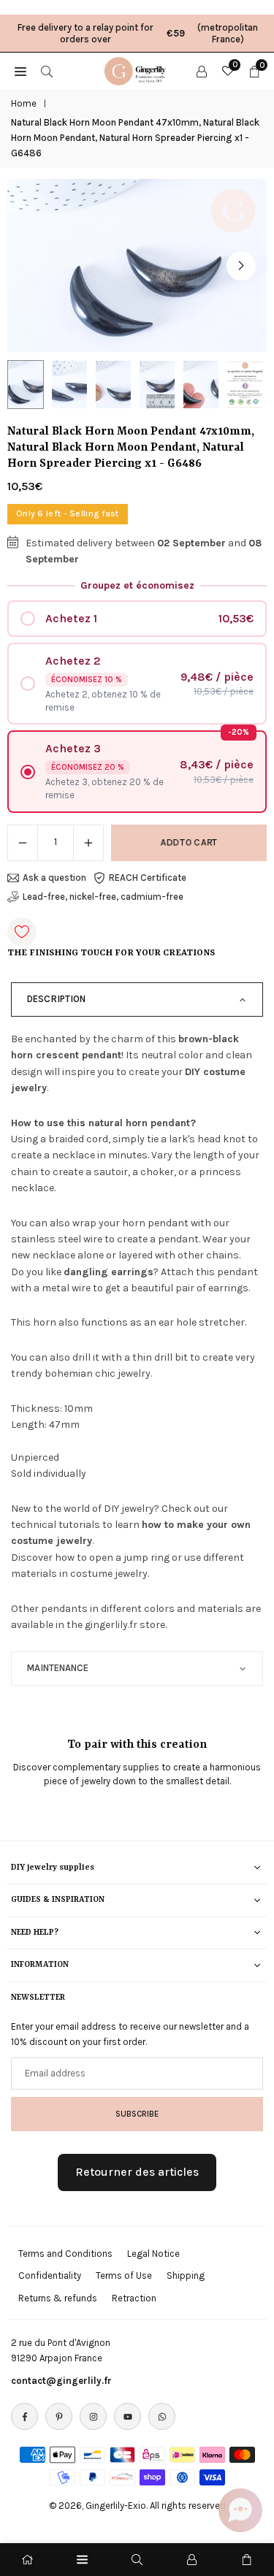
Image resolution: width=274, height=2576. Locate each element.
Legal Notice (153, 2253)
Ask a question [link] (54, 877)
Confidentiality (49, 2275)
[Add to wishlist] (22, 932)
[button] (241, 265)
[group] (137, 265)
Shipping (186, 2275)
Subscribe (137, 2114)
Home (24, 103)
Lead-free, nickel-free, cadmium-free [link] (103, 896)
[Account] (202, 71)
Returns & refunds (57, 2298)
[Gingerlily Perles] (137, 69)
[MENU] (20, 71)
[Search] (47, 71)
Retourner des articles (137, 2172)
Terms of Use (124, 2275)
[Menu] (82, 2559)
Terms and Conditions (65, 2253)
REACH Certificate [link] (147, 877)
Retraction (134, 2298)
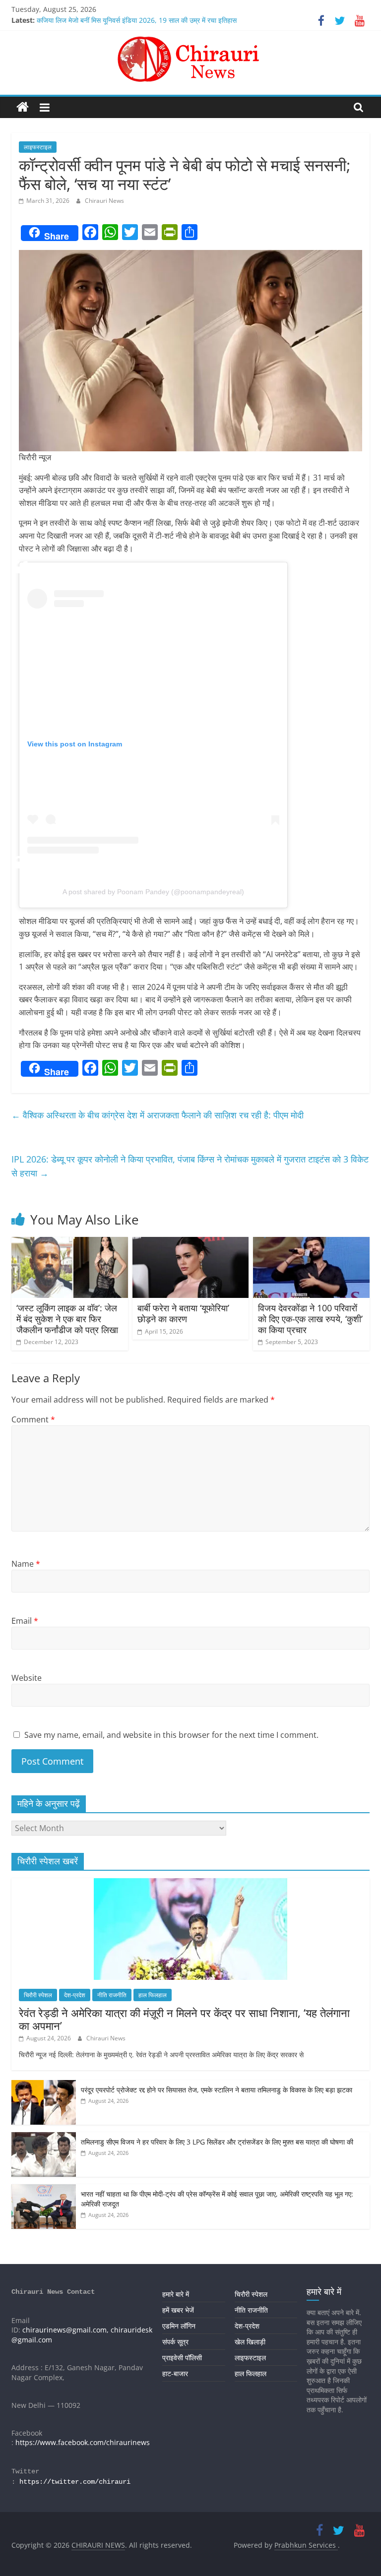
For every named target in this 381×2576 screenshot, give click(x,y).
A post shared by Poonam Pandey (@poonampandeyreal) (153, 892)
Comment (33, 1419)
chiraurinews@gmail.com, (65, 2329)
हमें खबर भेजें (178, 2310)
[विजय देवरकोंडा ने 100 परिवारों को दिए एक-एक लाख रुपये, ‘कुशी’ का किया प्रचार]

EXERCISE OBJECTIVE =
Restate word for word the lines from the line containing "For every named" through the last line of the listing, inclusive, and nothing beyond them.

WRITTEN RESPONSE =
For every named target in this 381×2576 screenshot, give click(x,y).
A post shared by Poonam Pandey (@poonampandeyreal) (153, 892)
Comment (33, 1419)
chiraurinews@gmail.com, (65, 2329)
हमें खबर भेजें (178, 2310)
[विजय देवरकोंडा ने 100 परिवारों को दिए एक-एक लाख रुपये, ‘कुशी’ का किया प्रचार]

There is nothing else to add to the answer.